Douglas Barbour in the Toronto Star wrote:

A work of frightening power, but it is also a work of great fictional subtlety ... it should appeal to all intelligent people who look for exciting ideation, crackling dialogue, provocative fictional games-playing in their reading.

Elizabeth Lynn, of the San Francisco Review of books, described it as "A stunning book, a work to be read with great respect. It’s also screamingly funny."

Though it is highly regarded as an important feminist text, the novel is not without its share of controversy. It is also considered to be dated by some, and divides critics and audiences alike. Most of the criticism received by Russ was on the radical feminism the novel is perceived to propagate. The character Jael implies that the slaughter of men was inevitable and necessary for the feminist utopia. For Jael, violence is the only means through which women can free themselves.

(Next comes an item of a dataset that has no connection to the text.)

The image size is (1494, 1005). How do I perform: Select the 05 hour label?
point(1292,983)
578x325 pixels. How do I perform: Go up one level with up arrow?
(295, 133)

==Allusions and references==

===Allusions to other works===
- "When It Changed" by Joanna Russ: The character Janet, and a different version of Whileaway (a planet colonized from Earth, rather than a future version of Earth itself), exist in the short story "When It Changed".
- Gulliver's Travels by Jonathan Swift: Queen Anne is referred to as a "female man" in Chapter 4 of the Houyhnhnms section.
- Beowulf from oral tradition: Joanna alludes to Grendel's mother to demonstrate that a woman can be both a nurturing mother and an aggressive, strong woman.
- The Subjection of Women by John Stuart Mill: Joanna references Mill when she lists the many examples of how men have historically oppressed women.
- The Bible: Jael is named after Yael, who kills Sisera by driving a tent peg through his skull while he sleeps. At one point Russ describes Jael in words paraphrased from the Book of Judges: "At her feet he bowed, he fell, he lay down: at her feet he bowed, he fell: where he bowed, there he fell down dead" (Jdg. 5:27).

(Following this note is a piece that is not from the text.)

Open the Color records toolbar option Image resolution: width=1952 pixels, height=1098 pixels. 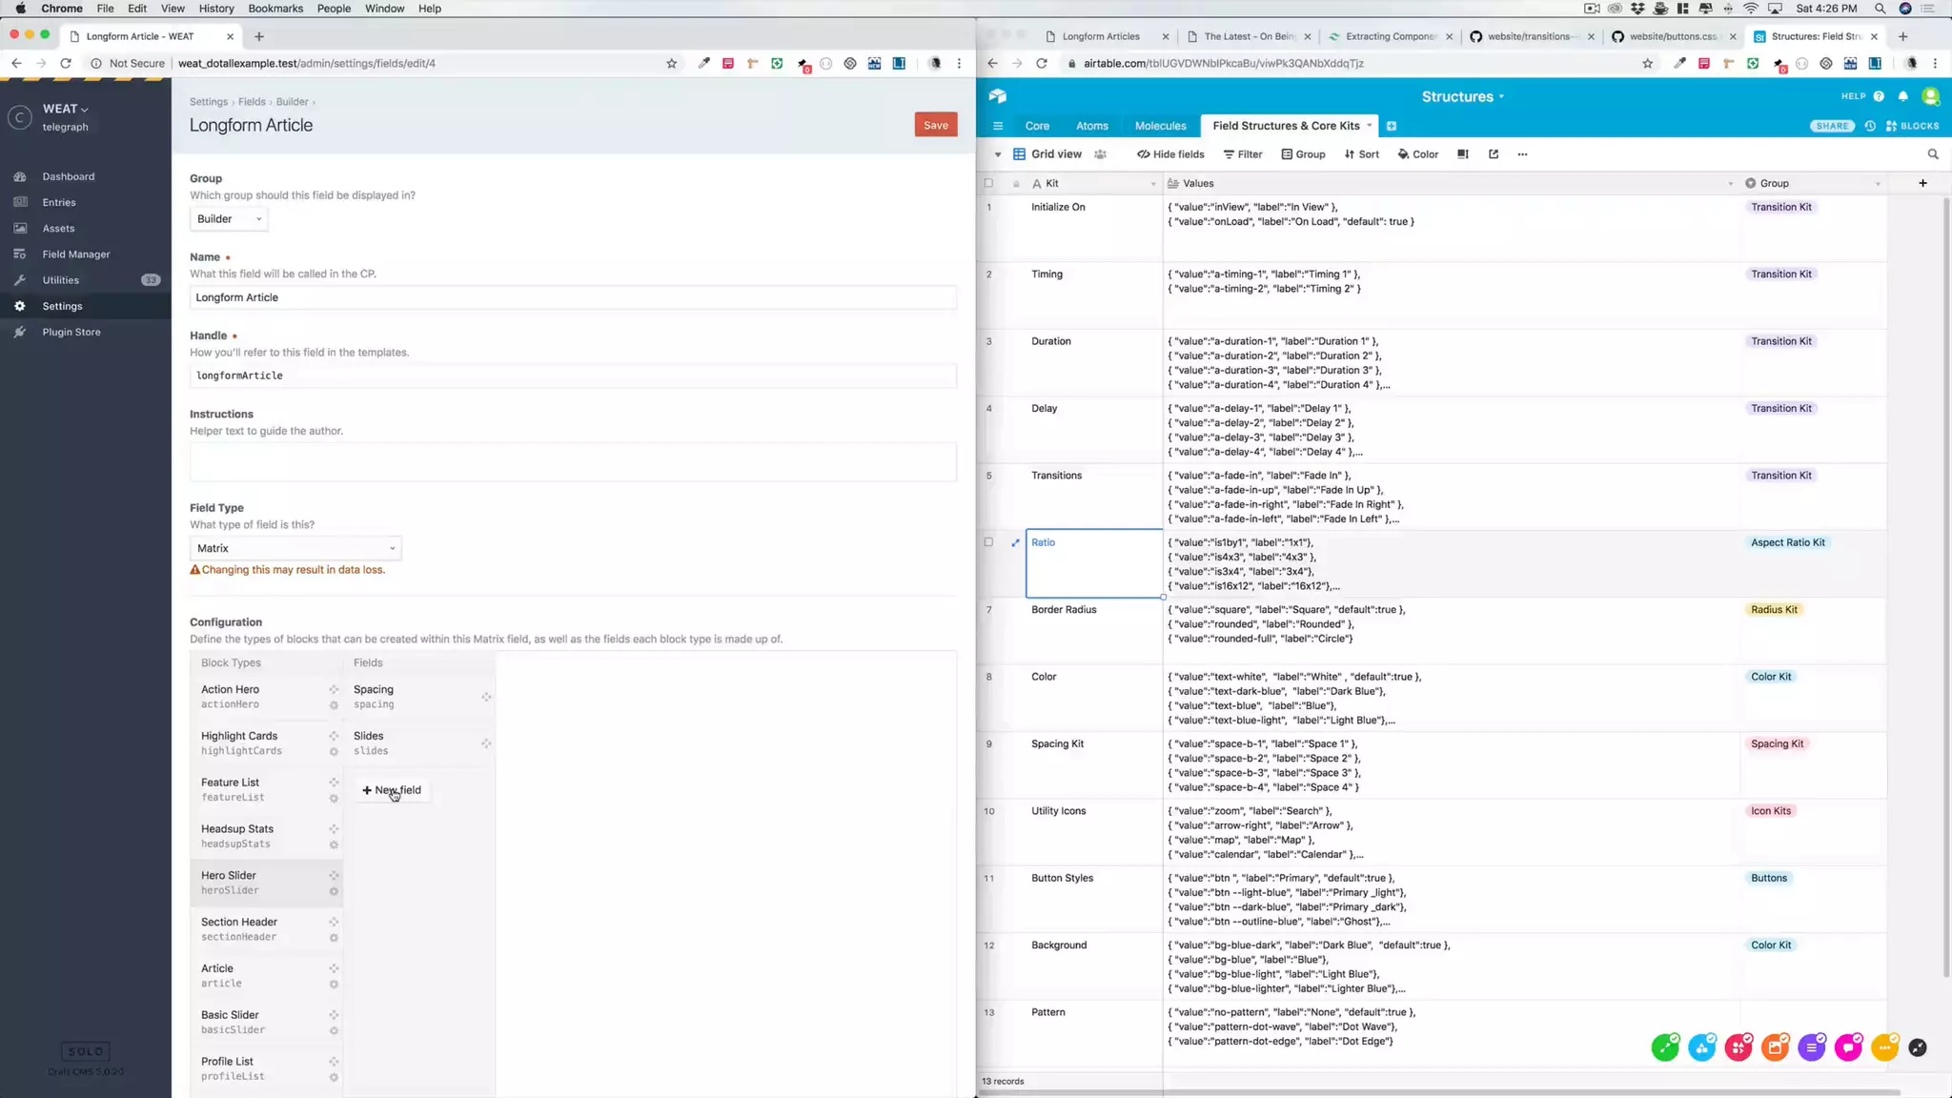(x=1418, y=154)
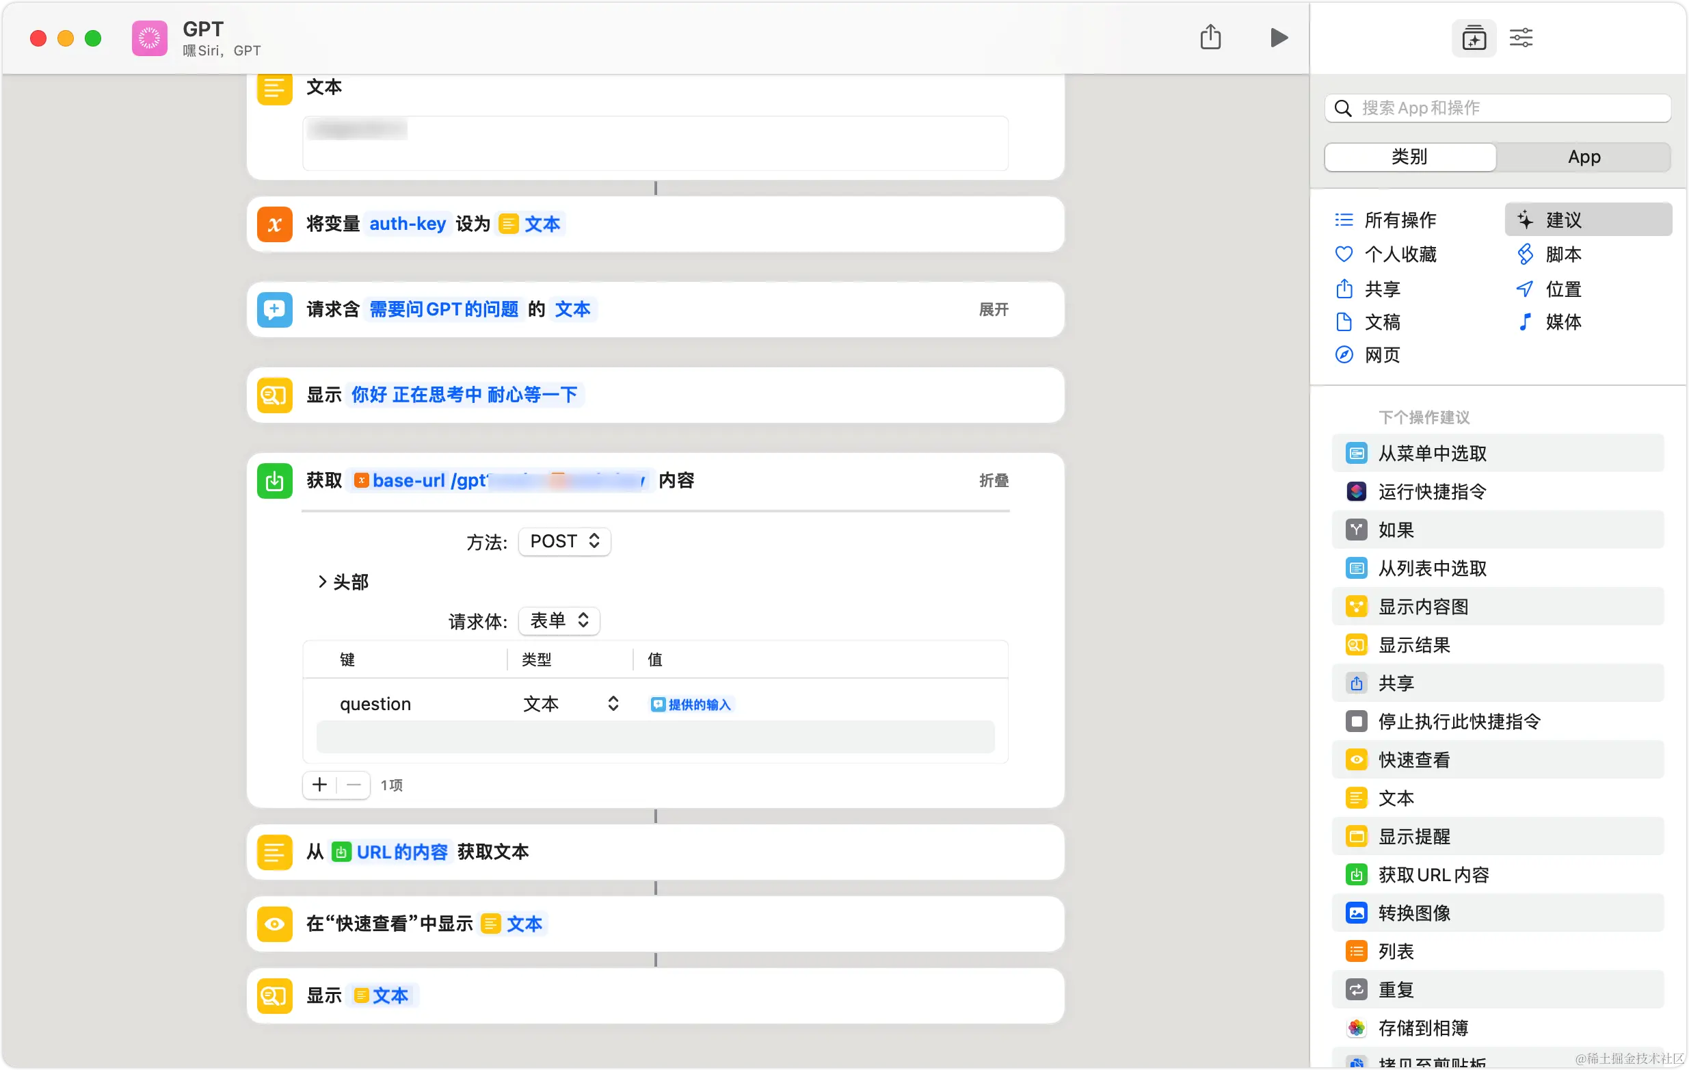Click 展开 to expand ask-input action
This screenshot has height=1070, width=1689.
[x=993, y=309]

===Allusions to history===
Russ's novel refers to the problematic issues in the 1970s when the feminist movement became highly influential. Because The Female Man was written during the 1970s, the character Joanna's world is most similar to the real world Russ lived in. The novel also addresses the environmental movement as shown through Janet's utopian society. Though Janet's world is extremely technologically advanced, the women choose to live in agrarian societies. Whileaway forms an idealistic image of an organic environment where nature is preserved despite the radical development of technology.

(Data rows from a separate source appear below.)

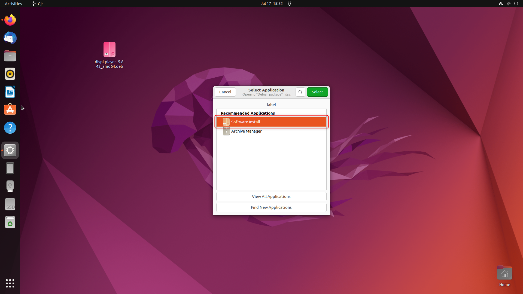Click Find New Applications button
This screenshot has height=294, width=523.
click(271, 207)
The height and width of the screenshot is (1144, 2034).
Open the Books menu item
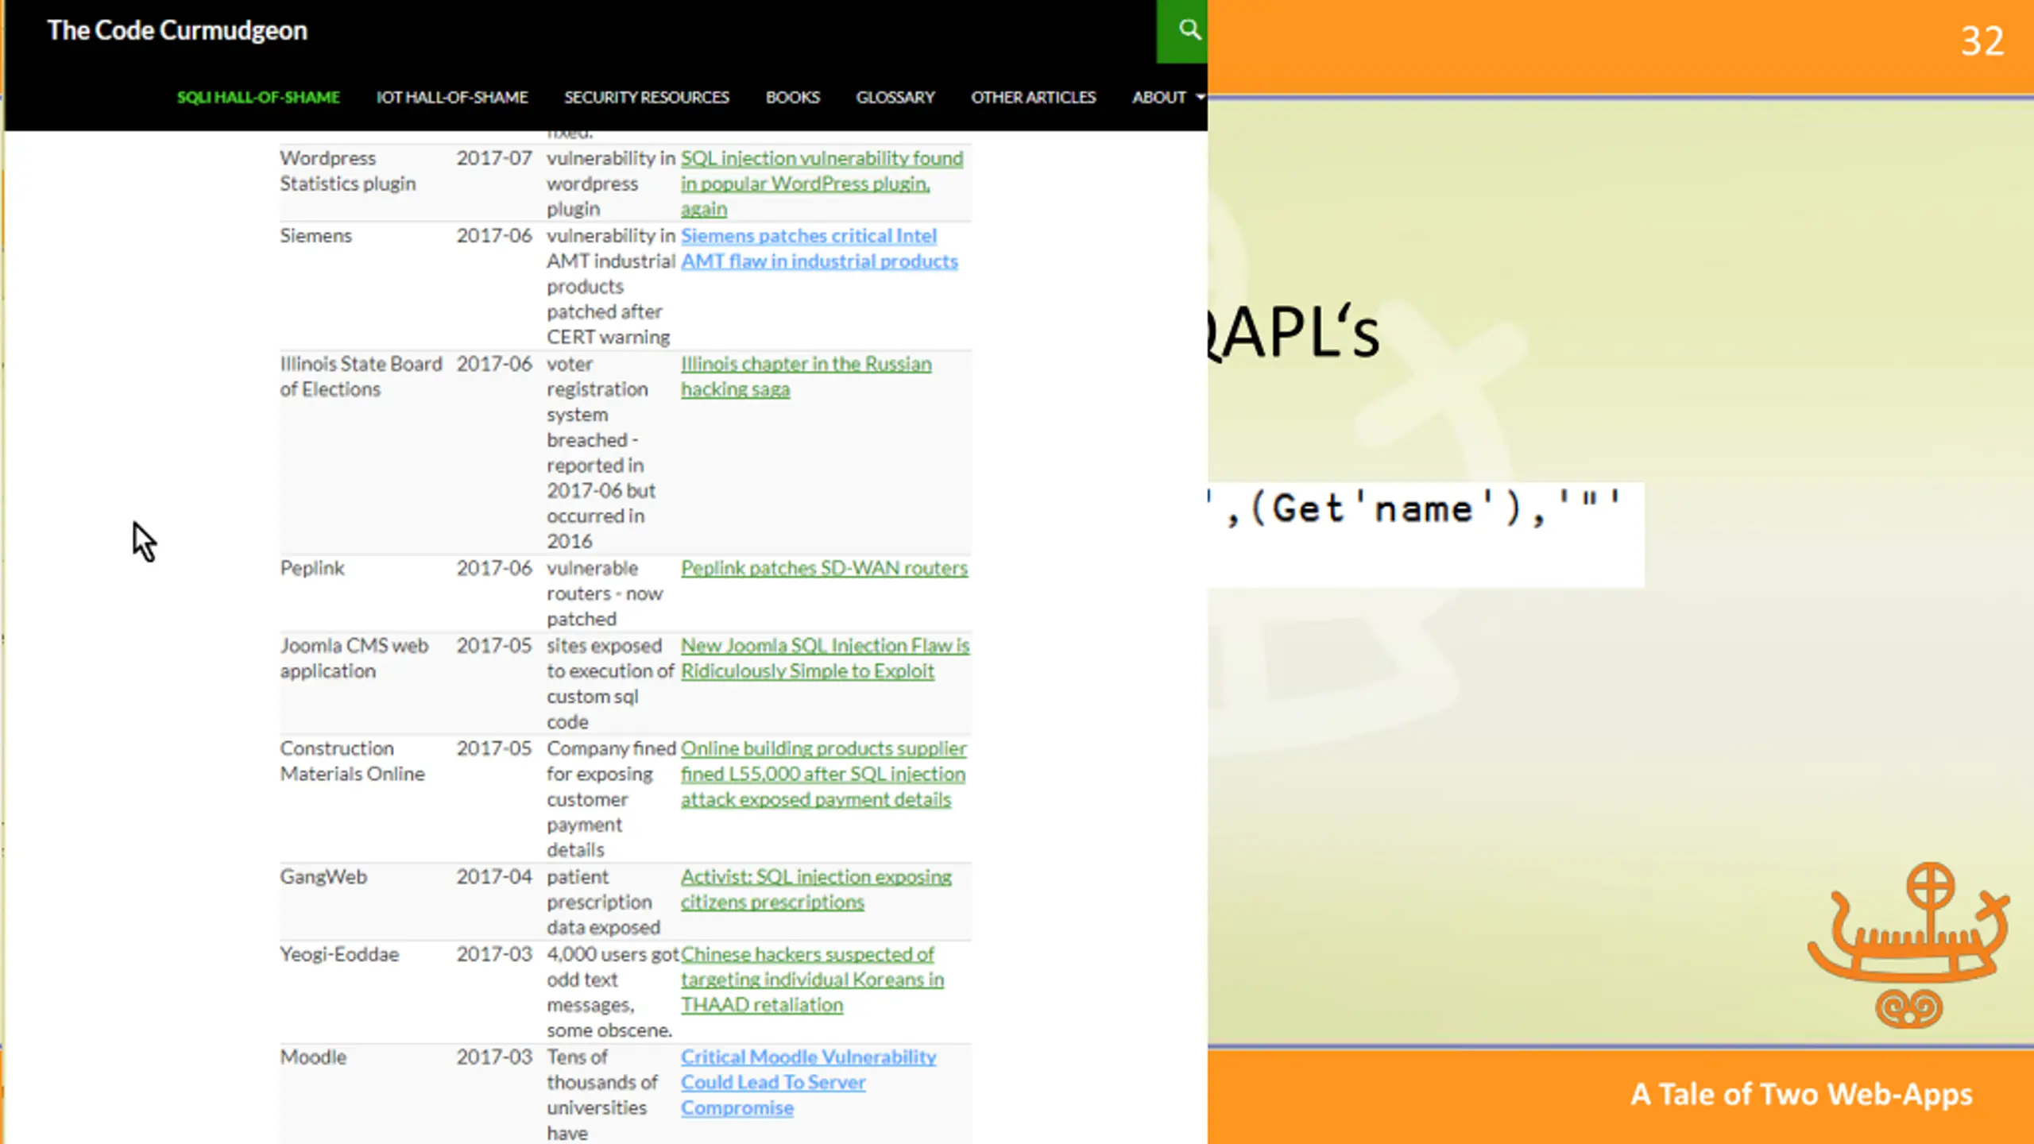tap(792, 97)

The novel also mentions the Great Depression, which started in 1929 when the world's economy was plunged into a long and deep recession. In Jeannine's world, however, the Great Depression never ended. The text suggests that the continuation of the Great Depression forced women to seek husbands for financial support and prohibited women from finding jobs of their own, perpetuating gender roles.

==Awards and nominations==
After having been nominated for the 1975 Nebula Award for Best Novel, The Female Man won one of three Retrospective Tiptree Awards in 1996. It also won a 2002 Gaylactic Spectrum Hall of Fame Award.